“I’m just teasing.” She offered him a tight smile, squeezing his hand for a second. “So, if you’re all partnered up now, does that mean you’re buying a house soon?”
“I haven’t found one yet, but once I do…” He saluted her with his glass. “Then I’ll buy my home.”
She wanted to dislike him for that.
For having himself together like that.
God, some weeks she was lucky if she had enough in her account for groceries. But the way he’d explained it, and the fact that he refused to live off his parents’ money, made her like him even more. “What do your parents do?”
“Dad’s a judge in a small town. Mom’s a doctor.” He finished off his champagne and set his empty glass aside. “There are whispers we’re descendants of Alexander Hamilton, but we can’t prove it through the family tree yet. Too much was lost in the civil war.”
“I…” She swallowed. “Wow.”
He pushed his hair back, watching her as she took a sip of her drink. “How about you? Are you related to Thomas Jefferson?”
She choked on her champagne, covering her mouth. When she managed to swallow it and not die in the process, she waved a hand in front of her face, gasping for breath. “Oh my God. That’s a good one.”
His lips quirked. “It wasn’t meant to be a joke.”
“Well, it was.” She set her drink down, half finished. “My parents aren’t even remotely like yours. They live in a small town in Tennessee, and they’re definitely not related to a past president. In fact, my Dad is new to the country. He came over from England during college and fell in love with my mom. He’s a professor at the University of Tennessee, and she’s the manager of a tiny bank that’s barely a blip on the radar of banks.”

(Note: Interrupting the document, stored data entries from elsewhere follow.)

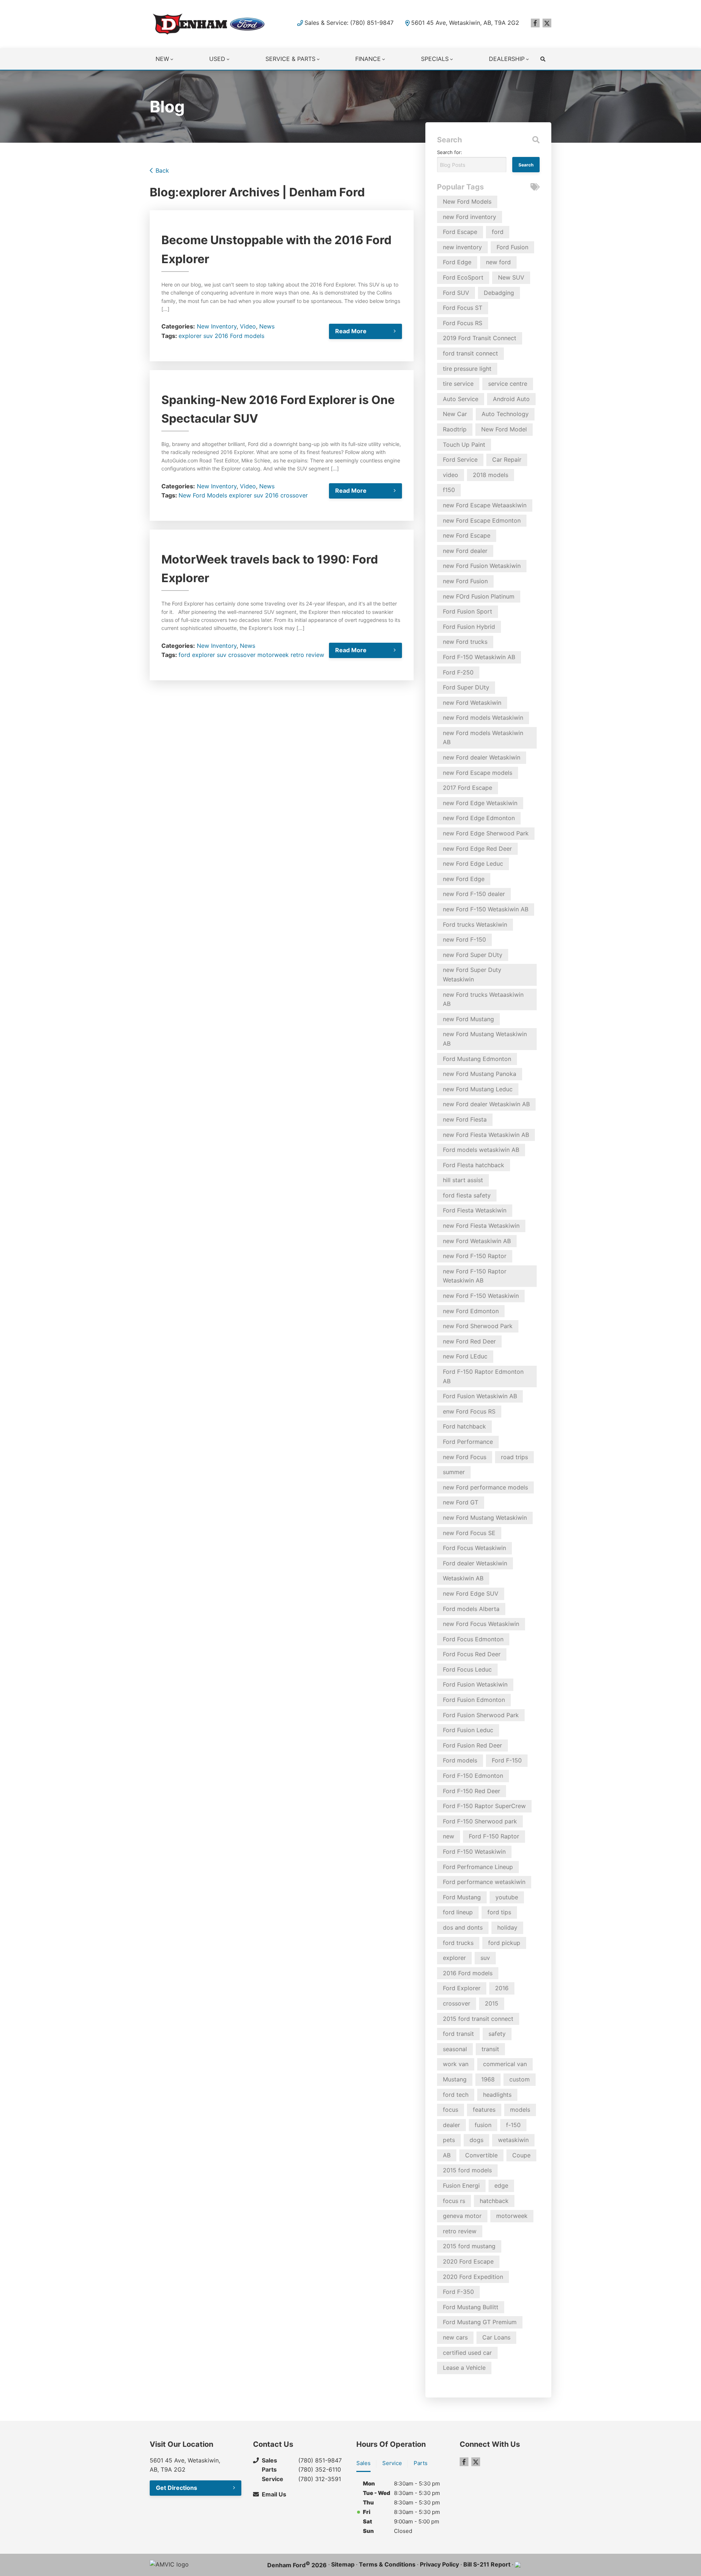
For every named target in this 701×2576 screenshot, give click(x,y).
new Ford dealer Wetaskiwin (481, 757)
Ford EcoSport (463, 277)
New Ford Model (504, 429)
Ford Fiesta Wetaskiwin (474, 1210)
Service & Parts (290, 58)
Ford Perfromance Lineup (478, 1867)
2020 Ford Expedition (473, 2276)
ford (184, 654)
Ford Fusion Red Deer (472, 1745)
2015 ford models (467, 2170)
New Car (455, 414)
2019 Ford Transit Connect (479, 338)
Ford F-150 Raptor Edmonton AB (483, 1376)
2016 (272, 495)
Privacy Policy (439, 2564)
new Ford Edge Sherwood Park (486, 833)
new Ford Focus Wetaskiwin (481, 1623)
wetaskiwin (513, 2140)
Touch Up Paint (464, 444)
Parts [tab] (421, 2463)
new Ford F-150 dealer (474, 893)
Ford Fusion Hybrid (469, 626)
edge (501, 2185)
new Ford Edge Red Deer (477, 848)
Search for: (449, 152)
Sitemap (343, 2564)
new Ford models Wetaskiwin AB (483, 737)
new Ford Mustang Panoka (479, 1073)
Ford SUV (456, 292)
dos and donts (463, 1927)
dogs (476, 2140)
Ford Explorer (461, 1988)
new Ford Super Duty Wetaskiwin (472, 974)
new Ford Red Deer (469, 1341)
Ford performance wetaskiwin (484, 1881)
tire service (458, 383)
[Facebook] (535, 23)
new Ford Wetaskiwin (472, 702)
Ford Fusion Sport (467, 611)
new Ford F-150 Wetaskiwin (481, 1295)
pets (449, 2140)
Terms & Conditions (387, 2564)
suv (208, 335)
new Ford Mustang (468, 1019)
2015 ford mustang (469, 2246)
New (162, 58)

“They sound nice,” he said.
And he meant it.
She could see the sincerity in his eyes.
“They are.”
“What brought you here to Atlanta, then?” he asked, leaning in, watching her like he actually cared about the answer. “Why not stay in Tennessee with your nice parents?”
“A guy brought me here,” she answered honestly, because why the heck not? There was no reason to hide her stupidity from him. “And then he promptly left me.”
He frowned. “Then he’s a fool.”
She shrugged. “The way I see it, I’m the fool, not him.”
“Then we’ll have to agree to disagree, because any man that has
you and lets you go is a damn idiot in my book.” He rested a hand on her knee. “Why not go home?”
“Because I refused to lose.” She lifted her chin. “I don’t like losing.”
“Neither do I.” He locked eyes with her. There was an energy, a bolt of something, between them, and it was terrifying and electrifying, all at once. “Shelby…”
She swallowed, saying nothing.
This date wasn’t going the way she planned. He was, indeed, showing her that he wasn’t the man she’d thought he was. And that wasn’t a good thing.
If she wasn’t careful, she’d start liking him…
And she’d forget to make him dislike her.
Chapter Five
Shelby squinted at the menu, pulling it closer to her face, and made a contemplating sound as she read it. She’d been doing this for five minutes now, after doing the same with her cocktail menu, and the beer menu, too, before finally asking for a peach martini with house vodka. All night long, she’d been slow to answer, slower to choose, and even slower to commit to anything.
If she were anyone else, it would have driven him fucking insane.